__Exercise goal__: Each line of the data that includes "will" must be copied.

__Material for this exercise__:
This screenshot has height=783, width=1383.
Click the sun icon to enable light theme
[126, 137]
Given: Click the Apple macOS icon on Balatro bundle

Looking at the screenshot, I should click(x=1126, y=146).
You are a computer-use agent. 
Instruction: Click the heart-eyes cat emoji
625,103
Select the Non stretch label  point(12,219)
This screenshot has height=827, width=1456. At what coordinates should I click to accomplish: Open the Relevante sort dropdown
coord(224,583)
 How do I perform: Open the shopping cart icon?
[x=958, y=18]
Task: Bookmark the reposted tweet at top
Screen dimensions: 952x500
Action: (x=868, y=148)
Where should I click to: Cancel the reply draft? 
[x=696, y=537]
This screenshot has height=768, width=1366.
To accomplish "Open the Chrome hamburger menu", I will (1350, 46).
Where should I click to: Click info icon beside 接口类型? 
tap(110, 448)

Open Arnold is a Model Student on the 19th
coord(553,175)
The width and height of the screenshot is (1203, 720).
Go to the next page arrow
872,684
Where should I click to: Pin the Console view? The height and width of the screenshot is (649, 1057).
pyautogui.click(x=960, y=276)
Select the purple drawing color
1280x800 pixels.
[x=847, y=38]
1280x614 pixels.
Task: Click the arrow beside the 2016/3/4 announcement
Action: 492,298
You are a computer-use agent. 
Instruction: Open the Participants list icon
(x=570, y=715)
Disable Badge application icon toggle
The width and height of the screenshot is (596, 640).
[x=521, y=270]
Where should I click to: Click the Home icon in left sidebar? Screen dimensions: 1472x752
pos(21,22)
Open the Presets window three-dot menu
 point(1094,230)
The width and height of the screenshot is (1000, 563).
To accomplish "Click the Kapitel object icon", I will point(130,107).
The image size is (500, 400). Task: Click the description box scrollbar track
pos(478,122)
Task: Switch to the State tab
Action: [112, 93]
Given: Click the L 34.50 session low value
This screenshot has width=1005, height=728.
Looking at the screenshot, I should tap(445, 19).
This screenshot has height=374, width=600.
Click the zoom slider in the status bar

__Task answer__:
To accomplish "Open the Chrome hamburger menu", I will (1350, 46).
To accomplish "Click the Kapitel object icon", I will point(130,107).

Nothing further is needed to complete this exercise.